A Christmas cake conundrum

Do we need to eat Christmas confectionery to feel part of the festive celebration?

In the supermarket last weekend Christmas was everywhere. The mince pies, cakes and chocolate snowmen were beautifully displayed and alluring. I wanted to feel festive and to laden my trolley with Christmas treats. But, by the time I got to the checkout my only token of Christmas was a bag of satsumas and some walnuts. I felt torn. Part of me wanted to buy-in to Christmas like the other shoppers, but I also knew that I didn’t want to eat what was on offer. I liked the idea of sweet treats, the associations, the tradition, but I didn’t actually want to eat them.

Making food choices is complex. We have so many associations and emotions linked to food, which are both conscious and subconscious. How often do we eat something because we like the idea of it? Or because it reminds us of a particular occasion? Even when we don’t actually want the food?

What about eating a particular food because everyone else is? After all food unites us. Throughout history food has been used to bring people together and is shared at times of celebrations. Today, however, so many of us have different dietary requirements that we often don’t all share the same meal. We have different options that are dairy-free, gluten-free, raw, to name just a few. But how does this make us feel? If sharing the same food unites us, then does eating different food isolates us?

That was certainly my experience at the supermarket. I felt different for not buying and sharing the mince pies and chocolate snowmen, and I wanted to feel united and to join the festive spirit.

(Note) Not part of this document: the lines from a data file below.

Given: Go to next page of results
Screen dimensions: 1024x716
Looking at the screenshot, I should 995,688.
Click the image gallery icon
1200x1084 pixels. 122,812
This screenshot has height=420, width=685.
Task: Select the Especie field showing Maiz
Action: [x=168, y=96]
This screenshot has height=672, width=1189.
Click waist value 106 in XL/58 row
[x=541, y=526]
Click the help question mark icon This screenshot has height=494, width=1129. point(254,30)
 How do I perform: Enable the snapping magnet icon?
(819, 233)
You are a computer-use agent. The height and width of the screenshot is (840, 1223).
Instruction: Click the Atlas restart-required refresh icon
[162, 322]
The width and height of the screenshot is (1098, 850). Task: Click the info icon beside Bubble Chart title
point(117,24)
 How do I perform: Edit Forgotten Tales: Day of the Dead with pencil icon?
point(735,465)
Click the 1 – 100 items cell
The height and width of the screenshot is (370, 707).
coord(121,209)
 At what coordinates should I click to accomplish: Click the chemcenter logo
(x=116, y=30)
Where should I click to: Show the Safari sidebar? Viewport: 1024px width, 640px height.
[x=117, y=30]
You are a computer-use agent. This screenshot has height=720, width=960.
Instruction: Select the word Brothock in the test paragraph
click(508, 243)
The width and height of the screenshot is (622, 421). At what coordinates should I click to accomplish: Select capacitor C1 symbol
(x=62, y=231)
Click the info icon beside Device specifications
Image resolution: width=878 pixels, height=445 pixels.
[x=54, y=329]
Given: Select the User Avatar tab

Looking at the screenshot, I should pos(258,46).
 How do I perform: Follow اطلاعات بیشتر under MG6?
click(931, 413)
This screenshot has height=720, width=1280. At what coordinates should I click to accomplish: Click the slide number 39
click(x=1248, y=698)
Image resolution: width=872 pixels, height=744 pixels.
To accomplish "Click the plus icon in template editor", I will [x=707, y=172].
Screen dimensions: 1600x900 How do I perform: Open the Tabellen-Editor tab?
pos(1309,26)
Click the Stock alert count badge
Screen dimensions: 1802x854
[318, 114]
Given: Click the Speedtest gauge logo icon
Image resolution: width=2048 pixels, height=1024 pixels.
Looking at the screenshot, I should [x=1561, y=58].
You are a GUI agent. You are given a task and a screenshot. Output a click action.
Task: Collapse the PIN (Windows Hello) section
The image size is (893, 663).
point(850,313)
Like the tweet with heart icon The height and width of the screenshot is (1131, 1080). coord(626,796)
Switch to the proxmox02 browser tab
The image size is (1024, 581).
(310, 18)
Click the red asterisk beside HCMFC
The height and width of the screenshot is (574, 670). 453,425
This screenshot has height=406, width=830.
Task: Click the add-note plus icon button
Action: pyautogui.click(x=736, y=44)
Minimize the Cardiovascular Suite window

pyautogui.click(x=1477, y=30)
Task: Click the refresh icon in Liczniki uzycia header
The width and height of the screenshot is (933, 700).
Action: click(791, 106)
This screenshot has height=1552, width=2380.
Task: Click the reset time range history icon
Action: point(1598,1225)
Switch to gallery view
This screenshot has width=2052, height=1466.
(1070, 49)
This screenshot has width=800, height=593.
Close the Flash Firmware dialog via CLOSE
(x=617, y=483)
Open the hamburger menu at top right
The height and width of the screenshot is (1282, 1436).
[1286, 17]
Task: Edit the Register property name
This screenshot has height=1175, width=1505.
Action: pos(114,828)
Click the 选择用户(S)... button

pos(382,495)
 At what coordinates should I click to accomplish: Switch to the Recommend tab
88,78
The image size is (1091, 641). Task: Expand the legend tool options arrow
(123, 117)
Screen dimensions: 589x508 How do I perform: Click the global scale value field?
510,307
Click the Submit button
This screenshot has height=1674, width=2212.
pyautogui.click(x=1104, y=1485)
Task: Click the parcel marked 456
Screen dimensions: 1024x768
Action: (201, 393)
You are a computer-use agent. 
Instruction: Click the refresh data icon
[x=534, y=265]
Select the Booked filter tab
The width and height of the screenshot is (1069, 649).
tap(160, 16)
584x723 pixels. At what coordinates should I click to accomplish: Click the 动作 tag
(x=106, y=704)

So how are we to feel united through food again when we have so many different requirements? I don’t believe we need to eat foods that we don’t want to eat, but we do need to have alternatives. When we follow a different diet or lifestyle we need to be the ones that extend ourselves and unite with others. We have a responsibility to share what we have learnt and to make food that we can eat and share with others. Even if friends and guests don’t have specific dietary requirements, the chances are that they will love trying something new and won’t even know that it is ‘free-from’ (unless you tell them). Sharing alternative foods helps to open us to new ideas, different flavours and a new way of eating, and most importantly we can be united through food again and all feel part of the same celebration.

So, here is my contribution, which I think is a fantastic alternative to a classic mince-pie and what is even better is it doesn’t contain raisins…so my husband will eat them too!

Goji berry and almond mince-pie cookies

Goji berry & almond christmas cookiesFor the base
2 cups of almonds
Coconut oil and maple syrup (or honey)

For the fruit mix
1 orange, chopped
1 apple, chopped
12 dates, chopped
½ cup of goji berries
1 tbsp of coconut oil
½ tsp cinnamon powder
½ tsp ginger powder

• Place the almonds in a coffee grinder or blender and process until fine
• Melt a couple of spoons of coconut oil and maple syrup and mix into the almonds until you have a dough-like consistency
• Place the fruit mix ingredients in a food processor and process until you have a soft puree
• Take a pinch of the almond dough and make into a ball and press flat
• Put a spoonful of the fruit mixture onto each circle of dough and decorate with any remaining goji berries
• Place in the fridge to chill and set
• Delicious served on their own or with a little Coyo coconut yoghurt. Enjoy!